While more than 80 American volunteers went to Ukraine this summer to teach English under a program coordinated by Dr. Zirka Voronka under the sponsorship of the Ukrainian National Association (see section on the UNA), 13 students from Ukraine participated in the Siena College project, an English teaching program developed by Lydia Tarnavsky, with primary funding by Americans for a Democratic Ukraine and services donated by Siena College in Loudonville, N.Y. Apart from immersion in American life and culture, the program offered exposure to the latest U.S. teaching methods, with an emphasis on interactive ways of teaching English.
Sixteen students from the Ukrainian Agricultural Academy in Kiev studied at Purdue University's School of Agriculture in West Lafayette, Ind., during the fall semester. A similar contingent of American students from Purdue went to Ukraine to study the agricultural and economic situation. Students and staff from the Ukrainian Agricultural Academy in Kiev, the leading agricultural institution in Ukraine, also visited Iowa University and Penn State University.
Wayne State University's School of Business Administration hosted a second group of M.B.A. students from the Lviv Management Institute who took part in an intensive orientation program examining various aspects of the free enterprise system and a market economy.
With financial support from the Pauline U. Bruggeman Fund for Entrepreneurship in Ukraine, a collaborative research project and student exchange program was established between the Kiev Polytechnic Institute and the Rensselaer Polytechnic Institute to form a business incubator in Kiev. The project is led by Profs. Pier Abetti from Rensselaer and Victor Ivanenko from KPI.
The Institute for the Professional Development of Teachers, under the auspices of the Educational Council, World Congress of Free Ukrainians, has been set up to train Ukrainian teachers in Western teaching methods, particularly for the teaching of Ukrainian history and Ukrainian language. As part of this project, the Lviv Board of Education will organize summer training courses for teachers from throughout Ukraine. Project coordinator is Nadia Luciw.

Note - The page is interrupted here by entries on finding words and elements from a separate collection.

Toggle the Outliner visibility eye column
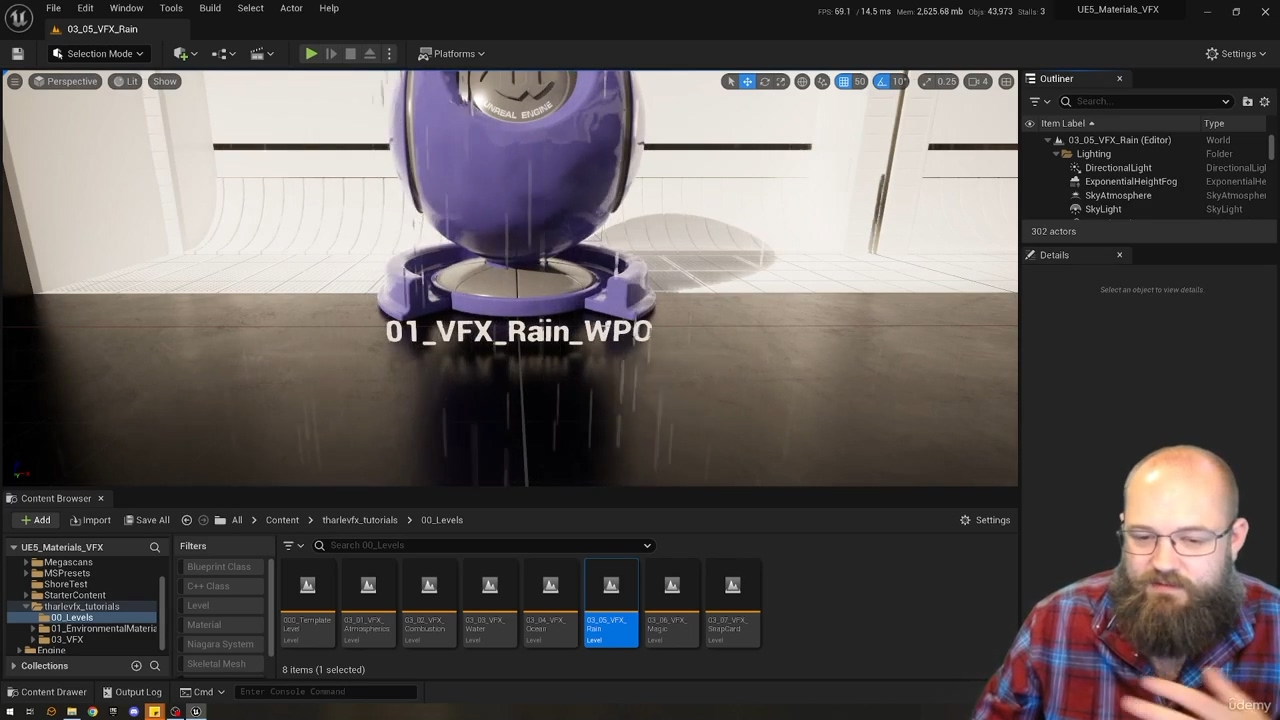 [1029, 123]
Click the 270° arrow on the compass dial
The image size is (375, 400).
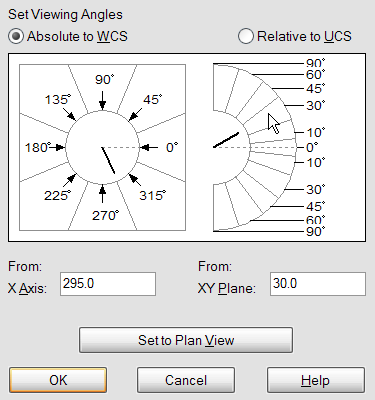(103, 194)
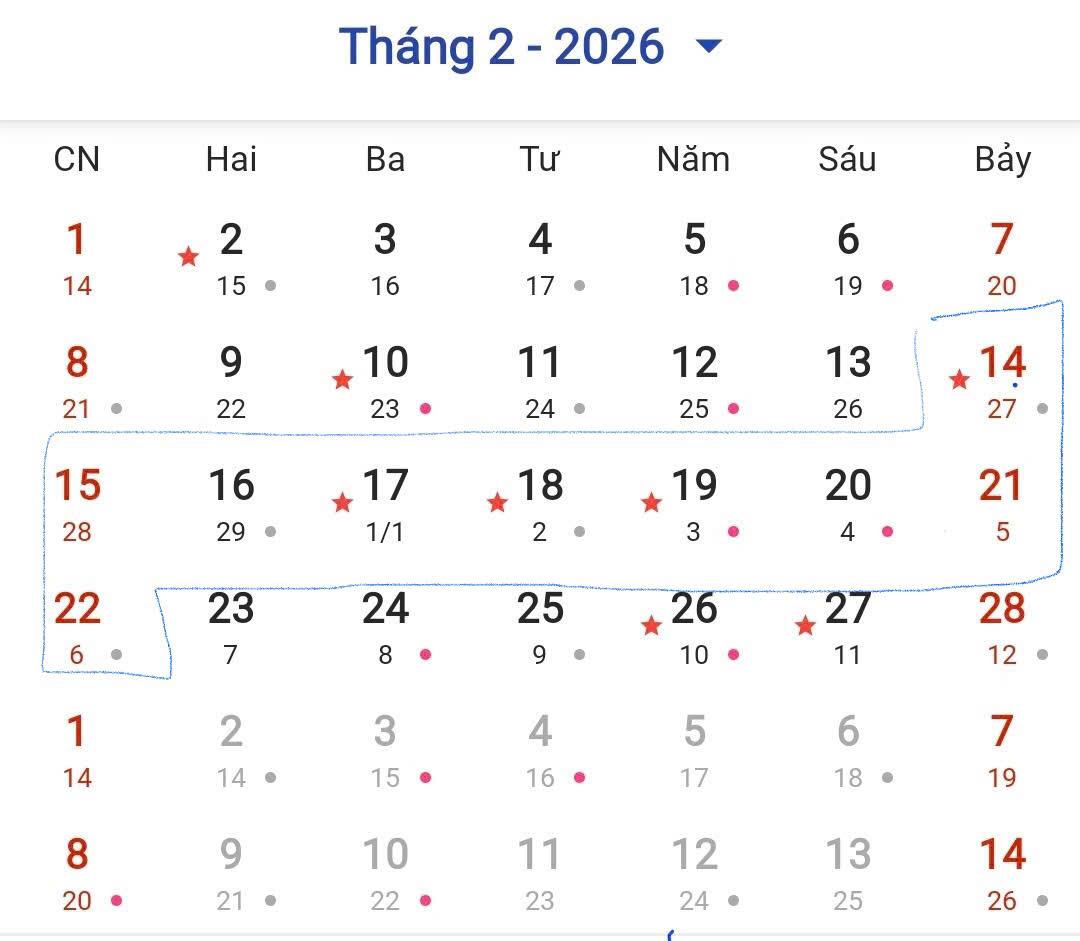Select the CN weekday column header
The width and height of the screenshot is (1080, 941).
tap(77, 159)
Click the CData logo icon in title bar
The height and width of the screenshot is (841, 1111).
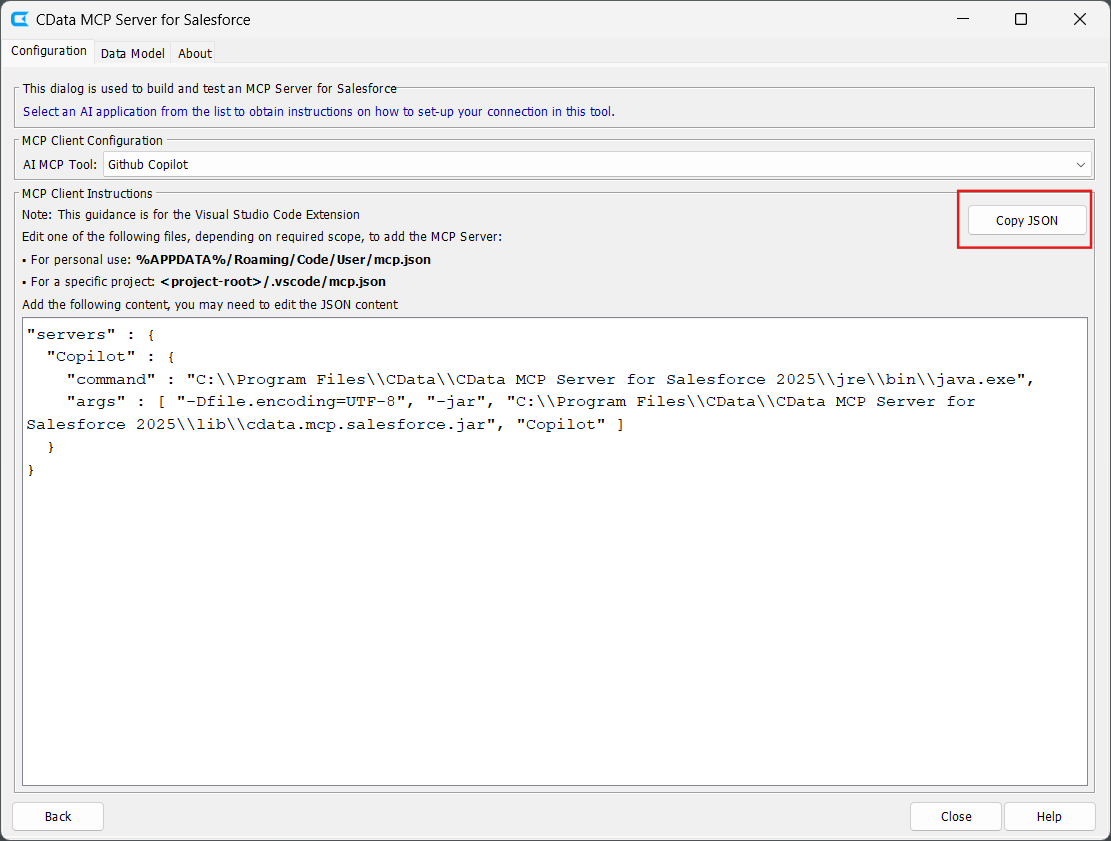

Finally, as a symbolically relevant event, on May 10 an honorary doctorate of human letters was conferred on Ukrainian President Leonid Kravchuk by La Salle University in Philadelphia. Sponsored by Prof. Leonid Rudnytzky, a member of the university's foreign language department and president of the Shevchenko Scientific Society, the conferral of the honorary degree set the stage to pay homage to Ukraine's first democratically elected president both by American dignitaries and the Ukrainian community at large.